The Waverley route

By Laura Hatton10 June 2014

Police vehicles escorting the bridge cargo as it travels along the UK motorway

Police vehicles escorting the bridge cargo as it travels along the UK motorway

Transporting and installing a new concrete bridge from Ireland was a major part of a bid to resurrect an historic railway line in the UK, writes David Weston.

The 98 mile (104 km) twin track railway line from Edinburgh to Carlisle was constructed in two stages by the North British Railway before it became a part of the London North Eastern Railway (L.N.E.R). The first part opened in 1849 and the second in 1862. The line ran south from Edinburgh though Midlothian and the Scottish borders before heading for Carlisle. It was named the Waverley route after the novels of Sir Walter Scott.

This picturesque line was notable for its steep gradients and stunning scenery and it came as a great shock to many that it was marked for closure in the 1967 Beeching railway cuts, a cost reduction programme, which sparked a great deal of protest.

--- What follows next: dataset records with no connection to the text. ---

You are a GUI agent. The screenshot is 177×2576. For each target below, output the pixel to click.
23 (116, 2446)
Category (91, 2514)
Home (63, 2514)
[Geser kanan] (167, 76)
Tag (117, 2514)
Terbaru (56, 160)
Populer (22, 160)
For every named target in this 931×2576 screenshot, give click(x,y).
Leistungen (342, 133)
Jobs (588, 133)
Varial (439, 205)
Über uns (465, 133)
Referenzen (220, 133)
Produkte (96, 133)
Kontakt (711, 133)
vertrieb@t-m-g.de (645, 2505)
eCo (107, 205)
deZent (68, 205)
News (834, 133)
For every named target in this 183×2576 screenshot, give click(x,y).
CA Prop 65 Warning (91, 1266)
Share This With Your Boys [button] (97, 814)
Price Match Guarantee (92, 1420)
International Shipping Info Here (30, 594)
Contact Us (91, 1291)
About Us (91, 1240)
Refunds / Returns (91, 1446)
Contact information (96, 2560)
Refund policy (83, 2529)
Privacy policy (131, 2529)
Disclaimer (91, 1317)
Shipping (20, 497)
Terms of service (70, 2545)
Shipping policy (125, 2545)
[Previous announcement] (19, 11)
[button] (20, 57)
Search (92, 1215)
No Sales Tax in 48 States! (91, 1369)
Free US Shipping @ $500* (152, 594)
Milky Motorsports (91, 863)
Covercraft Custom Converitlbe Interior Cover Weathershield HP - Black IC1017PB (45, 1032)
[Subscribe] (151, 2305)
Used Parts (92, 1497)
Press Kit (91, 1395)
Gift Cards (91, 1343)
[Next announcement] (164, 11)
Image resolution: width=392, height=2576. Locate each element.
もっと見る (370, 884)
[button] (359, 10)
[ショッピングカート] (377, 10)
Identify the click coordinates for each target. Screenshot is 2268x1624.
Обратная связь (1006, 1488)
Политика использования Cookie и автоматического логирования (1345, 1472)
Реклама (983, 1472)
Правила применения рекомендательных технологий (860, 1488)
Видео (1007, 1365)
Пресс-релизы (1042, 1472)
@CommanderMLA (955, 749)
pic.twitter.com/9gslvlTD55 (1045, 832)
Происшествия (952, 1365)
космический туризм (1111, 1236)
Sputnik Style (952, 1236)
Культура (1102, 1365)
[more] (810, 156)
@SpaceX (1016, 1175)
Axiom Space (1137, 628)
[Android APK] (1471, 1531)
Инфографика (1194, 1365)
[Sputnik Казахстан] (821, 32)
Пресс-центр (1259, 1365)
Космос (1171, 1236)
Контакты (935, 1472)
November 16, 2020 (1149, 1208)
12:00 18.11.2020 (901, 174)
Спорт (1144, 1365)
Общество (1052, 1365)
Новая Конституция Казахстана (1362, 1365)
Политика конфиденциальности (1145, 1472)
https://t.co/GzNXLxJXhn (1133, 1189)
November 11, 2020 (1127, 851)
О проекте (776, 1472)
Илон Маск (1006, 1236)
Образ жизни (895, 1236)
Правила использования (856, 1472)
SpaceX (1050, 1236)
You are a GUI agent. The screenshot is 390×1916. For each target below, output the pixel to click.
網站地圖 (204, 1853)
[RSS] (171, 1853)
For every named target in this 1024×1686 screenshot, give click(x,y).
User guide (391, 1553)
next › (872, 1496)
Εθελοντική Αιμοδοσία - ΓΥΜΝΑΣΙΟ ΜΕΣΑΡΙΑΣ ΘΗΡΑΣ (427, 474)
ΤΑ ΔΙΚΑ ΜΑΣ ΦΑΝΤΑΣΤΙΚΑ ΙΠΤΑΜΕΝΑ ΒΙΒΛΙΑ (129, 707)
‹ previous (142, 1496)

On 5 January 1969 the last scheduled passenger service used the Waverly line. Towards the end of the year contractors started to lift the tracks. Only parts of the railway line that were used to carry freight traffic survived the initial closures, although these too fell into disuse in 1972.

The Waverley route was one of the first railway lines in the country to be run as a private venture and it was one of the first attempts at preservation. It was hoped that this would save the line from closure. Following a long campaign to reinstate the line in June 2006 the Waverley Railway (Scotland) Act was passed by the Scottish Parliament by 114 votes to one. The Act meant that the line would be reopened as far south as Tweedbank, just south of Galashields. This was given Royal assent in July 2006.

Following tendering processes (that have since been abandoned) the line is now being built by Network Rail, which appointed BAM Nuttall to build the 30 mile (50 km) section. It has been estimated that the total cost of the project will be £350 million (US$ 500 million).

In February 2014 construction of a bridge, the largest new structure on the line, began. The rail bridge will span Hardengreen roundabout, between Eskbank and Newton Grange. It is the longest bridge to have been built from scratch for the new railway line and constitutes the most significant milestone in the line’s construction to date.

The new bridge is made up from four 107 tonne concrete beams that were cast in Ireland by Shay Murtagh Precast. Transport from Ireland to the construction site was provided by J. B. Rawcliffe and G. C. S. Johnson. Challenges during the transportation of the beams included stormy weather and cancellations of the ferry from Ireland across the Irish Sea. The conditions delayed the transport of the cargo by a day.

Fortunately a weather window appeared and the beams made the crossing in relatively calm weather, and were delivered to site on time. On arrival at the site a Liebherr LTM 11200-9.1 wheeled mobile telescopic crane from Mammoet was used to lift the bridge beams into position.

The project is due for completion in 2015.